One Broadway, 14th Floor
Cambridge, Massachusetts 02142
Re: Securities Registered under Registration Statement on Form S-1
Ladies and Gentlemen:
We have acted as counsel to you in connection with your filing of a Registration Statement on Form S-1 (File No. 333-235538) (as amended or supplemented, the Registration Statement) pursuant to the Securities Act of 1933, as amended (the Securities Act), relating to the registration of the offering by Myomo, Inc., a Delaware corporation (the Company) of up to (i) 633,650 shares (the Shares) of the Companys Common Stock, $0.0001 par value per share, (ii) warrants (the Warrants) to purchase up to 633,650 shares of Common Stock (the Warrant Shares) (iii) warrants (the Prefunded Warrants) to purchase up to 551,000 shares of Common Stock (the Prefunded Warrant Shares) and (iv) warrants (the Underwriter Warrants) to purchase up to 63,365 shares of Common Stock (the Underwriter Warrant Shares and, collectively with the Shares, the Warrants, the Warrant Shares, the Prefunded Warrants, the Prefunded Warrant Shares and the Underwriter Warrants, the Securities), including Shares and Warrants purchasable by the underwriter upon its exercise of an over-allotment option granted to the underwriter by the Company. The Securities are being sold to the underwriter named in, and pursuant to, an underwriting agreement between the Company and such underwriter (the Underwriting Agreement).
We have reviewed such documents and made such examination of law as we have deemed appropriate to give the opinions set forth below. We have relied, without independent verification, on certificates of public officials and, as to matters of fact material to the opinions set forth below, on certificates of officers of the Company.
The opinion set forth below is limited to the Delaware General Corporation Law and the law of New York.
Based on the foregoing, we are of the opinion that:
(1) The Shares have been duly authorized and, upon issuance and delivery against payment therefor in accordance with the terms of the Underwriting Agreement, the Shares will be validly issued, fully paid and non-assessable.
(2) The Warrants, the Prefunded Warrants and Underwriter Warrants have been duly authorized and, when issued, delivered and paid for in accordance with the terms of the Underwriting Agreement, will be valid and binding obligations of the Company.
Myomo, Inc.
February 10, 2020
Page 2
(3) The Warrant Shares, have been duly authorized, and when and if issued upon exercise of the Warrants in accordance with the terms of the Warrants, will be validly issued, fully paid and non-assessable. The Prefunded Warrant Shares, have been duly authorized, and when and if issued upon exercise of the Prefunded Warrants in accordance with the terms of the Prefunded Warrants, will be validly issued, fully paid and non-assessable.
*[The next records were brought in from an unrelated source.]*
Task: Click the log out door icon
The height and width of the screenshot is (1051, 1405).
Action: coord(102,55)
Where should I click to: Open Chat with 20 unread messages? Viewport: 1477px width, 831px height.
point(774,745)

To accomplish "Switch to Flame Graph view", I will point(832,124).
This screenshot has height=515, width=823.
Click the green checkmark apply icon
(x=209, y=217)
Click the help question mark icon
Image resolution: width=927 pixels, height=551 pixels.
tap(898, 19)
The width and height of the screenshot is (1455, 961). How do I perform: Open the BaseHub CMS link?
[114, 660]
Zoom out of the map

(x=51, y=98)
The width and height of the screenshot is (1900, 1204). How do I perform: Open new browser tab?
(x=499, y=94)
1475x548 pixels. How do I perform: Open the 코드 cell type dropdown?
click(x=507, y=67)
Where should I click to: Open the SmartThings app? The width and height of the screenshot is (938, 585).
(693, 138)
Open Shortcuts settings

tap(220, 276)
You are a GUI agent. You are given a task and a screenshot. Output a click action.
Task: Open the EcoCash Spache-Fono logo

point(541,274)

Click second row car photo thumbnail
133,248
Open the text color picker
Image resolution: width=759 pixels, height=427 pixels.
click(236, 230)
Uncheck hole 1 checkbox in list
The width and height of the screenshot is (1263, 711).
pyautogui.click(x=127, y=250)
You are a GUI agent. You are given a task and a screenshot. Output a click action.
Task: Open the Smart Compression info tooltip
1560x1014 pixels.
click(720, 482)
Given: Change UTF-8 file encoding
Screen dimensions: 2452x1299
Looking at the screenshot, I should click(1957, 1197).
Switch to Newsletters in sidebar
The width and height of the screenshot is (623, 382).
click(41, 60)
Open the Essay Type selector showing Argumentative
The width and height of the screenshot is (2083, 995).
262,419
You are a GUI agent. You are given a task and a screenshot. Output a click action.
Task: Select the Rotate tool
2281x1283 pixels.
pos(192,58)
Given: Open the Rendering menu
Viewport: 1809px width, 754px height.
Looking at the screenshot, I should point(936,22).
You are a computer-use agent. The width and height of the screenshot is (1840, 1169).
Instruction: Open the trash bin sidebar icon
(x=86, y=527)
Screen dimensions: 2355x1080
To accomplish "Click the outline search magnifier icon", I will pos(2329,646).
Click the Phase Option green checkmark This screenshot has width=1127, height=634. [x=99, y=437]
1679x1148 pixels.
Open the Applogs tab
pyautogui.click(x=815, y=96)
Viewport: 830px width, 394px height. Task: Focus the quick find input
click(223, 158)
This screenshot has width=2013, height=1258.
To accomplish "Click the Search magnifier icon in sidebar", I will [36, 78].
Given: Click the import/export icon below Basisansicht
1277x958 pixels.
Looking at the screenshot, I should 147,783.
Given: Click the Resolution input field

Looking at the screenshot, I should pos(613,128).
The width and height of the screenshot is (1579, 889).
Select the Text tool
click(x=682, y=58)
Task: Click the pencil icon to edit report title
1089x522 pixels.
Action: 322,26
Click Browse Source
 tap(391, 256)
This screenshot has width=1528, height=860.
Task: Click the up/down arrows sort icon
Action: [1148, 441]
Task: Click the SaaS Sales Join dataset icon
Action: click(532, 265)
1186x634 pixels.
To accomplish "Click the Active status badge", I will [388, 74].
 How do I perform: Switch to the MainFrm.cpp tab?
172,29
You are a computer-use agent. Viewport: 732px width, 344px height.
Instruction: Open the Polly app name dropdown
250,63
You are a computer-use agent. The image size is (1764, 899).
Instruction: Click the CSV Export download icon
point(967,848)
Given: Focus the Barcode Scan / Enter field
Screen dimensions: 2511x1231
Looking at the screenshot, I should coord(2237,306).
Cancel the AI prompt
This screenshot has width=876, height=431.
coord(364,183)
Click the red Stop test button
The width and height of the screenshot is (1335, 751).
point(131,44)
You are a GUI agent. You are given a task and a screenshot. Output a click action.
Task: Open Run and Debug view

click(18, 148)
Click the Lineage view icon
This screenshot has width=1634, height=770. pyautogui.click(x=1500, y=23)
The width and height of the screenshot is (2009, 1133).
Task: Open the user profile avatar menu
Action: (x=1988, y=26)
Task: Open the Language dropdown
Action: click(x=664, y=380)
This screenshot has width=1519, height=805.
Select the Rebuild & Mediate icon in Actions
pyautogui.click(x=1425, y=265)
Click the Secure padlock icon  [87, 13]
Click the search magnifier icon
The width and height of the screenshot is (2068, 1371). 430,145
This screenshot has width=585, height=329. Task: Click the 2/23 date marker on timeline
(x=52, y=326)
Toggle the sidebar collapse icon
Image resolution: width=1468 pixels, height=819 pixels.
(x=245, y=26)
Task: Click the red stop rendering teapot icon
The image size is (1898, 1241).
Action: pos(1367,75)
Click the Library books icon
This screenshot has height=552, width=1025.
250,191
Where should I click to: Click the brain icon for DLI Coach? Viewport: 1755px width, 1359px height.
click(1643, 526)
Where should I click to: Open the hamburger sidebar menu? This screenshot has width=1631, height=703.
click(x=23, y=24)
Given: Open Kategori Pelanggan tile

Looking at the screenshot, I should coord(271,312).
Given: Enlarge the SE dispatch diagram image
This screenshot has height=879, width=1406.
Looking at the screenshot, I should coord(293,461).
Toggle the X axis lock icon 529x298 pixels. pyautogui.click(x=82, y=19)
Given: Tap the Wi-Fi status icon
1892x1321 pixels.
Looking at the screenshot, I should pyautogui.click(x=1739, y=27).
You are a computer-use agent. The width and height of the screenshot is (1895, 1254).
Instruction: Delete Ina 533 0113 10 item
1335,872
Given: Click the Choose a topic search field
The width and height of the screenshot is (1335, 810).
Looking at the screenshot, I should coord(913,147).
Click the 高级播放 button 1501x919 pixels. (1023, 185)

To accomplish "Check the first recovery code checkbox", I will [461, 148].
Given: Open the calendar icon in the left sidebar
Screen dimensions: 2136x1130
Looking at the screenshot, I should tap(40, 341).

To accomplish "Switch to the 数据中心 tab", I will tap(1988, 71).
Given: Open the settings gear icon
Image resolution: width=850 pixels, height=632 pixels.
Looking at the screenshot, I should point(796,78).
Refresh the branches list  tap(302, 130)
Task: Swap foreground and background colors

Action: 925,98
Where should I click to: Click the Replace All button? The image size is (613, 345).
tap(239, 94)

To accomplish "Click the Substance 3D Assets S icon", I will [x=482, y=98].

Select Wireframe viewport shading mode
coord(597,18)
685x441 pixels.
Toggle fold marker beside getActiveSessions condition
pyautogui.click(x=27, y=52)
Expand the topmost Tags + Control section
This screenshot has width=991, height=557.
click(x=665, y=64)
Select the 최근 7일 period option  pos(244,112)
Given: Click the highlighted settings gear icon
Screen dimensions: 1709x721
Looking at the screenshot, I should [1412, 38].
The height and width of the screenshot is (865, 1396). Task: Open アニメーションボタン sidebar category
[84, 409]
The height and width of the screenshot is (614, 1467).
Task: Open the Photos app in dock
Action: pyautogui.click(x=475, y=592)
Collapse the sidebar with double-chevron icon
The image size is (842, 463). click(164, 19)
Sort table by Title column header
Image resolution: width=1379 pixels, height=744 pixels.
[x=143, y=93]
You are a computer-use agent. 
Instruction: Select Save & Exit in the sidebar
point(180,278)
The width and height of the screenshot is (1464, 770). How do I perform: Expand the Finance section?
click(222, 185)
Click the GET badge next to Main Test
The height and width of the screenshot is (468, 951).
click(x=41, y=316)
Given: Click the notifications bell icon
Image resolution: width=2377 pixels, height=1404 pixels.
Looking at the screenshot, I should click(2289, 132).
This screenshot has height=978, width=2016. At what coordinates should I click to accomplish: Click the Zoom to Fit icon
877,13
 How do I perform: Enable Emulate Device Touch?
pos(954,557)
The Underwriter Warrant Shares have been duly authorized, and when and if issued upon exercise of the Underwriter Warrants in accordance with the terms of the Underwriter Warrants, will be validly issued, fully paid and non-assessable.
The opinion expressed in numbered opinion paragraph 2 above is subject to bankruptcy, insolvency, reorganization, fraudulent transfer, moratorium or other similar laws of general application affecting the rights and remedies of creditors and to general principles of equity.
We hereby consent to the inclusion of this opinion as Exhibit 5.1 to the Registration Statement and to the references to our firm under the caption Legal Matters in the Registration Statement. In giving our consent, we do not admit that we are in the category of persons whose consent is required under Section 7 of the Securities Act or the rules and regulations thereunder.